As is often the case, the days immediately following his death are a blur. As the eldest child, there were all the arrangements that needed to be made, my mom to care for and bring back with me to the United States from the Philippines, and myriad other family matters.
If I’m honest, I could also say that the next few years were a blur as well.
At that time, I was also the executive director of a small international nonprofit. Anyone who has worked in a nonprofit knows what November and December are like…I came home from saying goodbye to my dad, and was plunged into fundraising and end-of-the-year activities.
So I worked. And worked. And worked. I felt I had no choice, because others were counting on me. I truly believed I didn’t have time to feel my grief. If I stopped working to feel it, I might fall apart and (gasp) become unproductive.
Get. Shit. Done.
Lather. Rinse. Repeat.
Two years later, I ended my tenure as executive director and began a sabbatical. It was only during this respite, when I did the 52 Hike Challenge (52 hikes in a year!), that I started to snap out of the trance of grief and stress that I had been in since my dad’s death.
Out in the wilderness of the Pacific Northwest, in the bosom of the temperate rainforests of the North Cascades and Olympic Mountains, my senses began to open up again. As a woman hiking alone, my senses had to be particularly present and sharp. I’d come home from being in the wilderness and notice how vivid everything was — the colors, the smells, all the beauty I had not looked up to see for so long. Only then did I realize how much my unacknowledged grief, stress, anxiety had dulled my senses, narrowed my vision, and blinded me to possibility and creativity.

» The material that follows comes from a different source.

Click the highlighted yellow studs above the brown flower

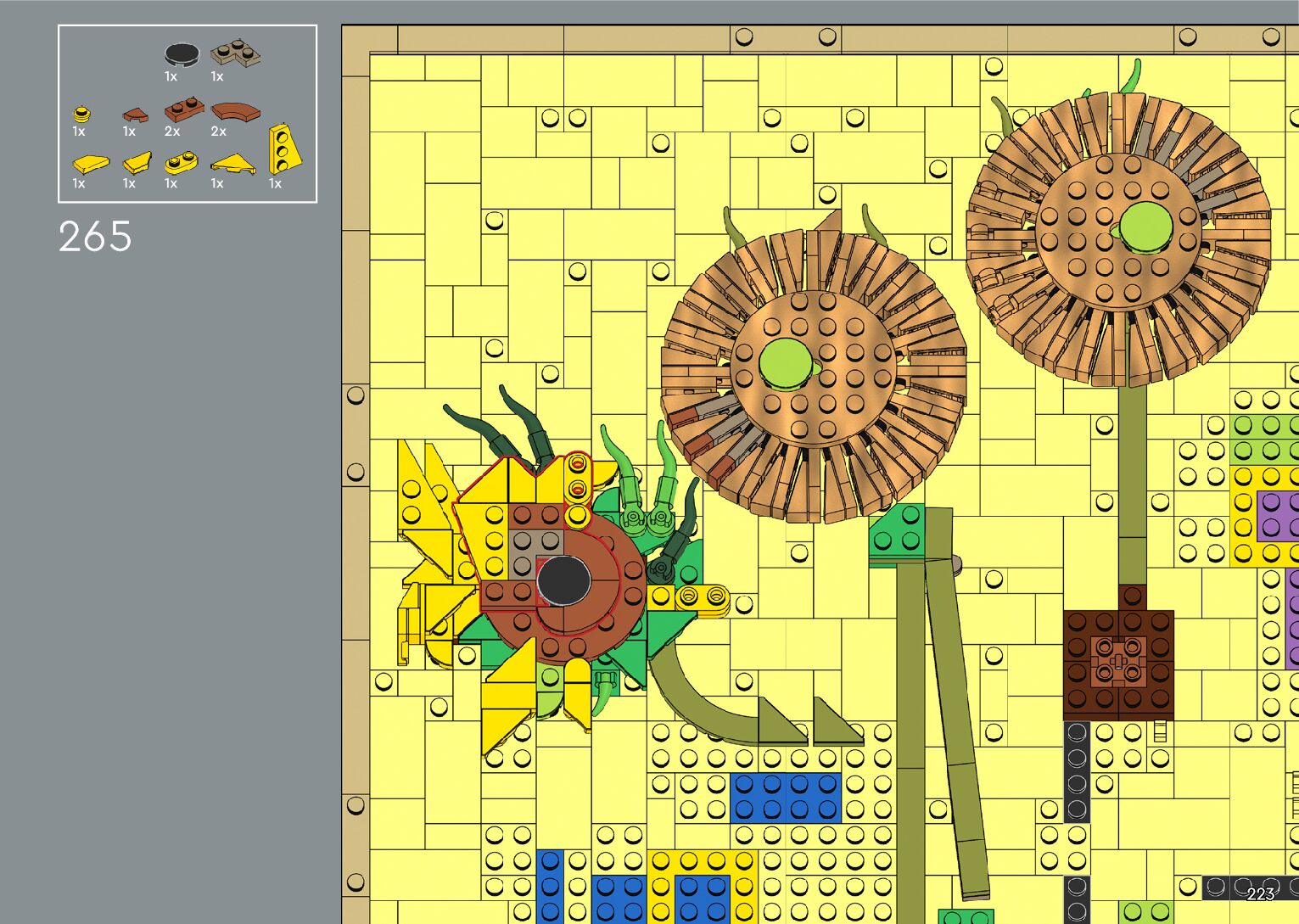[577, 489]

The evolutionary purpose of grief
As a scientist who has studied, among other things, the social psychology of emotions and resilience, one thing is clear: every human emotion plays an evolutionarily adaptive function, or else it wouldn’t exist in us now.
What is the function of our grief?
In the ever-changing, dynamic, interdependent natural system that comprises all phenomena on Earth and in the broader universe, our grief is inevitable and necessary. It is the nature of whatever arises to cease. Therefore, loss is not optional, and neither is grief.
As the natural activity of forest fires demonstrates, to let things die completely, clears the way for new cycles of growth, bursting open the seeds that would not open any other way, allowing the sprouts of the great sequoias, jack pine, and lodgepole pine (and other pyrophytic trees) to take root. As the second law of thermodynamics points out, energy doesn’t disappear; it merely changes form.
Like a scorched forest, grief cleanses our vision, pulls back the veil of habitual ways of understanding. Grief asks us to see with fresh eyes and an open heart, to step out of the failed logic that has brought us to this point. Grief bids us break through to creative possibilities we could not have previously conceived.
But it’s up to us to answer that call, to let the natural cycle of grief play itself out in us.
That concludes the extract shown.